The next stage would be to penetrate the kernel. Unfortunately, the kernel’s attack surface contains hundreds of system calls, and other vulnerabilities exist in the form of packets and file metadata that can jeopardize the kernel. Many attackers have access to zero-day exploits, unpublished local kernel vulnerabilities. (A typical “workflow” is to watch upstream kernel development for security-sensitive fixes, and figure out how to exploit them on the older kernels in production use.)
Once the hacker gains control of the kernel, it’s game over. All the other tenants’ data is exposed.
The list of exploitable bugs is always changing, and there will probably be more available by the time you read this. A few recent examples:
“An information leak was discovered in the Linux kernel’s SIOCWANDEV ioctl call. A local user with the CAP_NET_ADMIN capability could exploit this flaw to obtain potentially sensitive information from kernel memory.“ (CVE-2014-1444) Some container configurations have CAP_NET_ADMIN, while others don’t. Because it’s possible to set up containers in more or less restricted ways, individual sites need to check if they’re vulnerable. (Many LInux capabilities are equivalent to root because they can be used to obtain root access.)
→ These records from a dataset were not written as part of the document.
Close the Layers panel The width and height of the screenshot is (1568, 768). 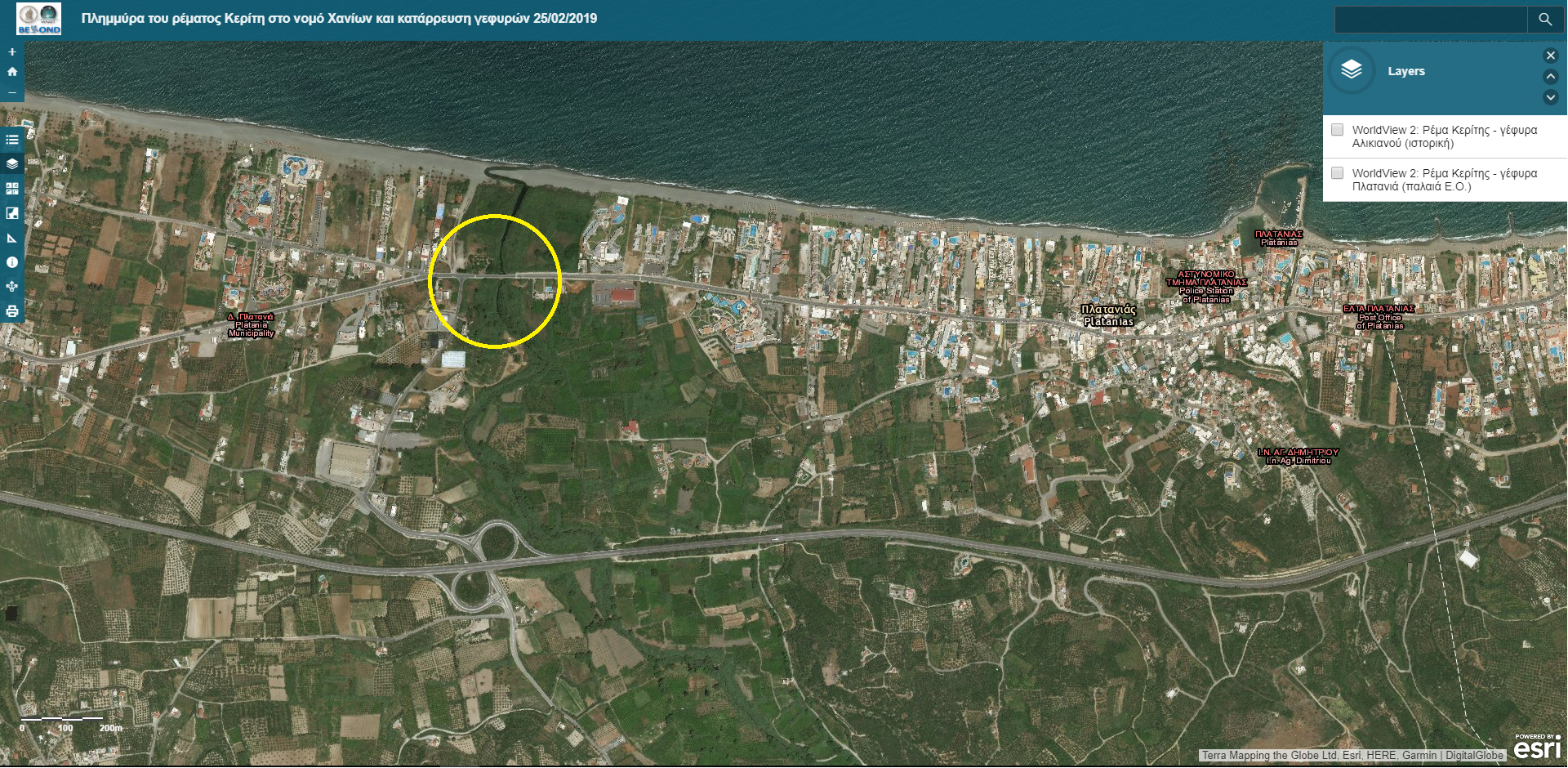coord(1550,56)
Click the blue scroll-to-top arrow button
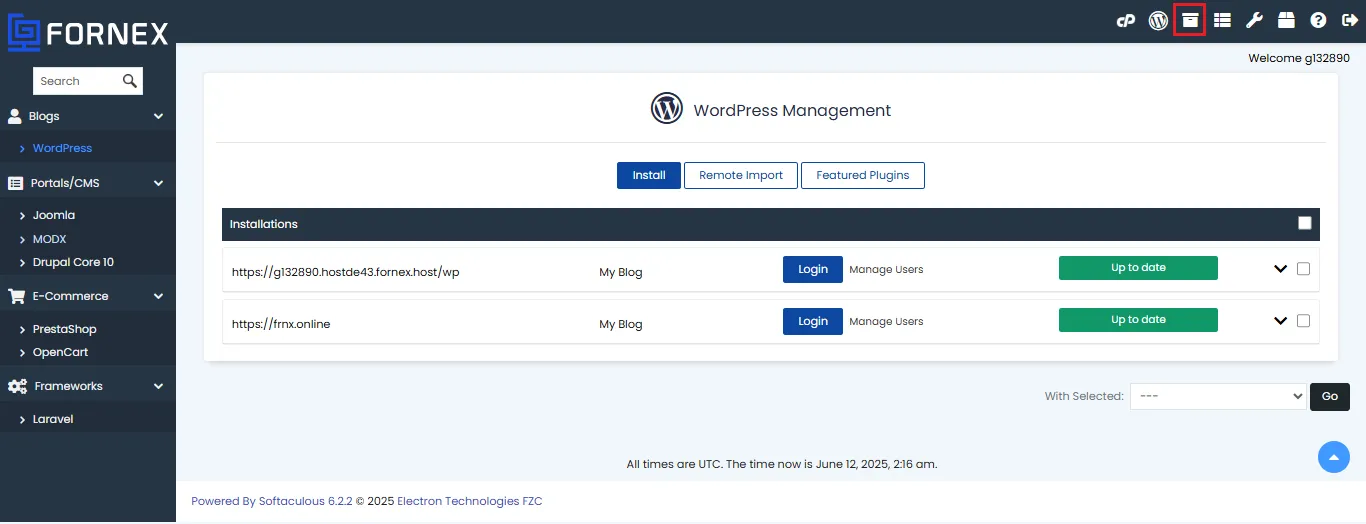 pos(1334,457)
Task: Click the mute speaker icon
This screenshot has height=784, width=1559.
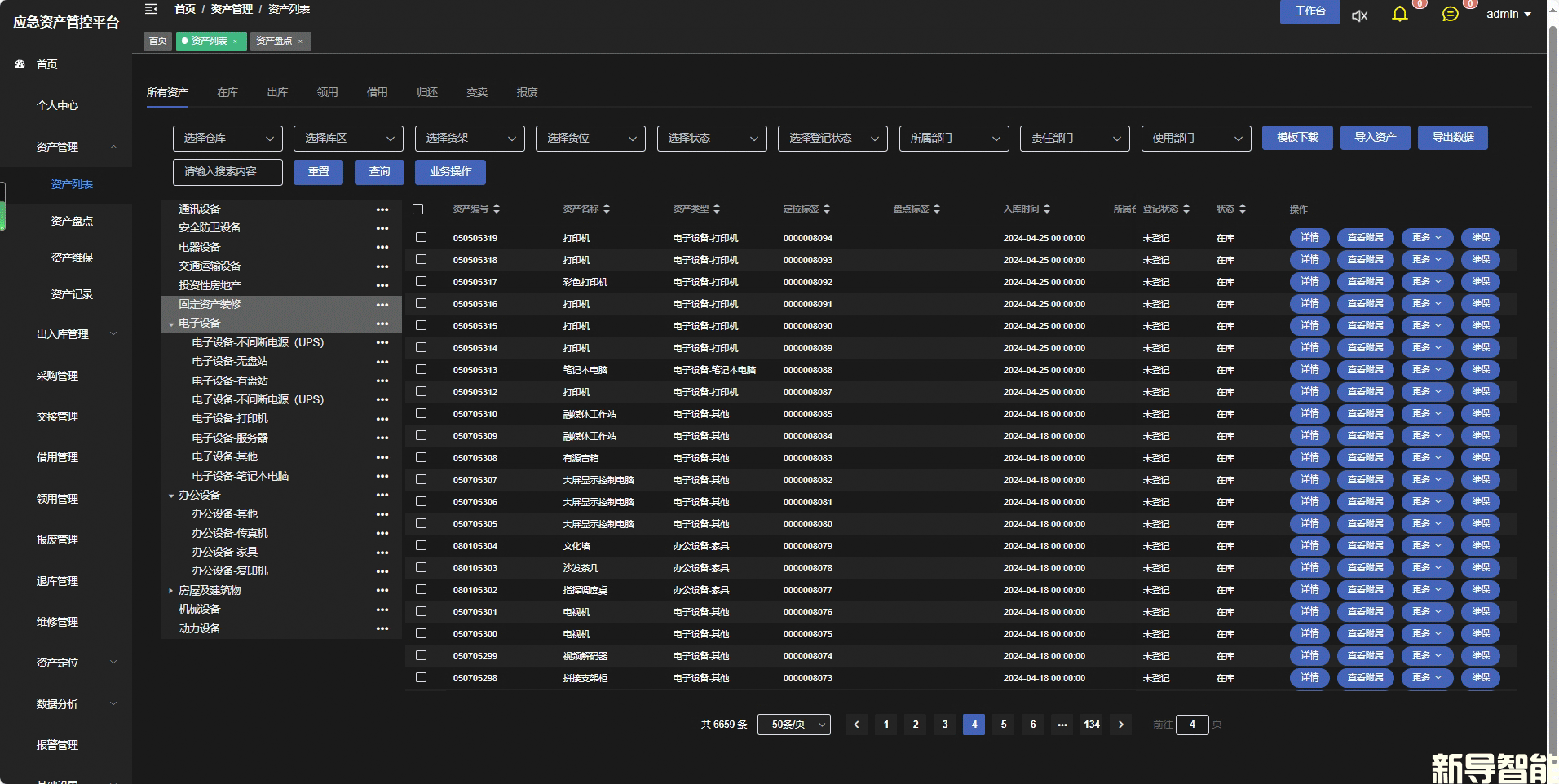Action: pyautogui.click(x=1359, y=15)
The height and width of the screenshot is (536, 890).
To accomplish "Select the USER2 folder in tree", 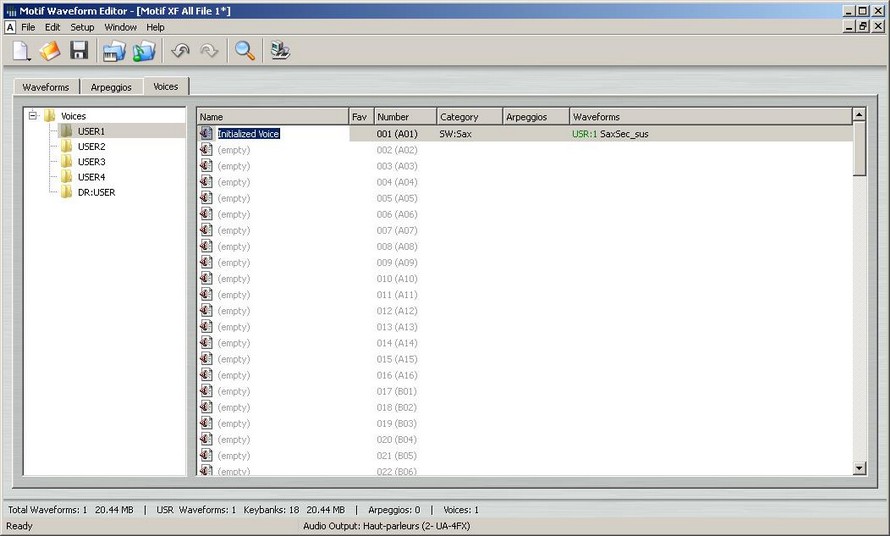I will click(90, 147).
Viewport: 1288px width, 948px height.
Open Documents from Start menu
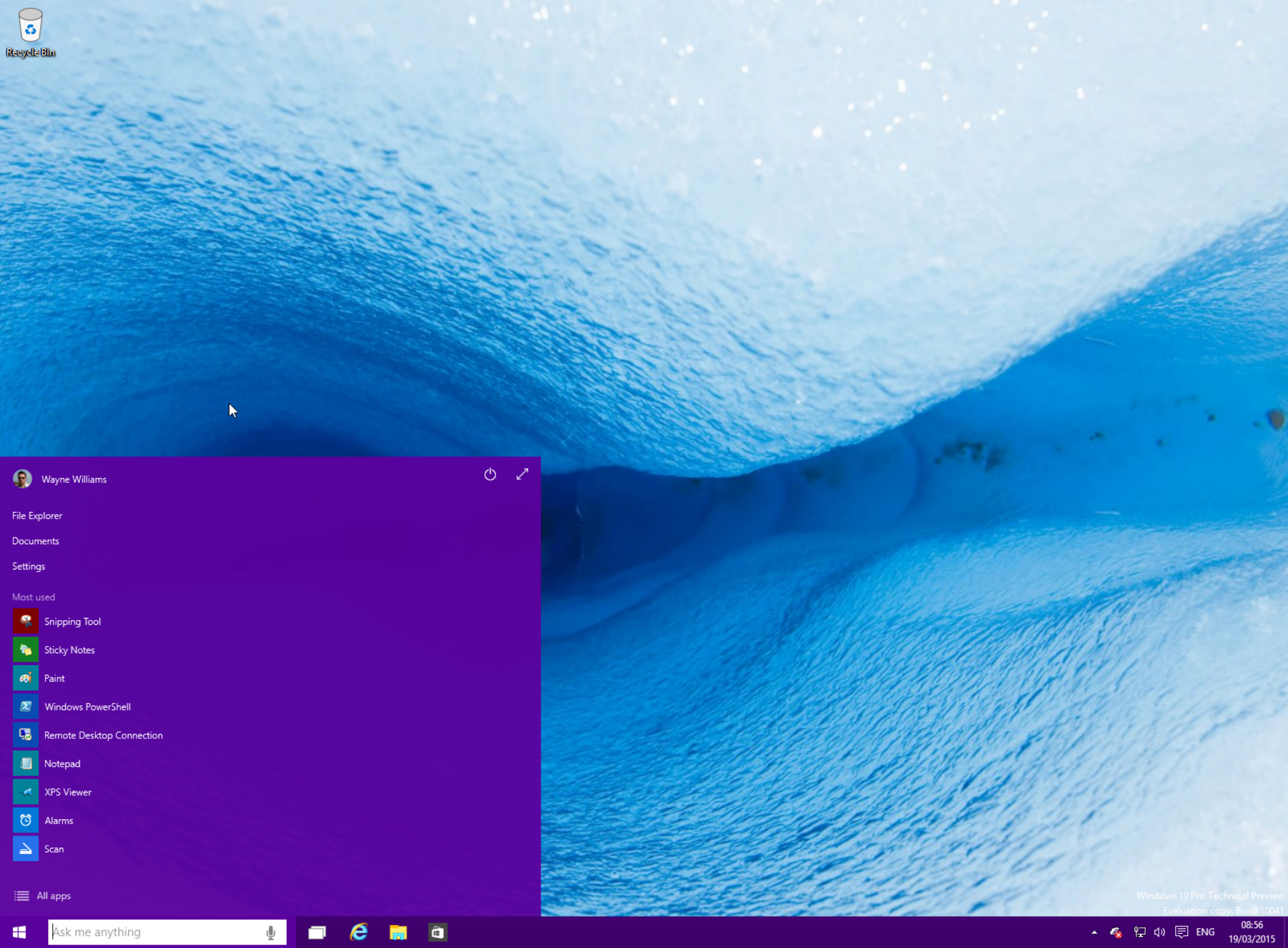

“An information leak was discovered in the wanxl ioctl function in Linux. A local user could exploit this flaw to obtain potentially sensitive information from kernel memory.” (CVE-2014-1445)”
“An unprivileged local user with access to a CIFS share could use this flaw to crash the system or leak kernel memory. Privilege escalation cannot be ruled out (since memory corruption is involved), but is unlikely.“ (CVE-2014-0069)
Each individual vulnerability is usually fixed quickly, but there’s a constant flow of new ones for attackers to use. Linux filesystem developer Ted Ts’o wrote,
Something which is baked in my world view of containers (which I suspect is not shared by other people who are interested in using containers) is that given that the kernel is shared, trying to use containers to provide better security isolation between mutually suspicious users is hopeless. That is, it’s pretty much impossible to prevent a user from finding one or more zero day local privilege escalation bugs that will allow a user to break root. And at that point, they will be able to penetrate the kernel, and from there, break security of other processes.
So if you want that kind of security isolation, you shouldn’t be using containers in the first place. You should be using KVM or Xen, and then only after spending a huge amount of effort fuzz testing the KVM/Xen paravirtualization interfaces.
Containers are not necessarily a “security” boundary, there are many “leaks” across it, and you should use it only as a way to logically partition off users/processes in a way that makes it easier to manage and maintain complex systems. The container model is quite powerful and tools like docker and systemd-nspawn provide a way to run multiple “images” at once in a very nice way.
Containers are powerful tools for Linux administrators, but for true multi-tenant cloud installations, we need stricter isolation between tenants.
Containerization is not “free”. For instance, the Linux Memory Controller can slow down the kernel by as much as 15%, just by being enabled, with no users. The Memory Controller itself is complicated, but cgroups controllers, on which it depends, are also complex. The surface of change is just way too big, and the resulting implementation necessarily too complex. George Dunlap said it best,
With containers you’re starting with everything open and then going around trying to close all the holes; if you miss even a single one, bam, you lose. With VMs, you start with almost everything closed, and selectively open things up; that makes a big difference.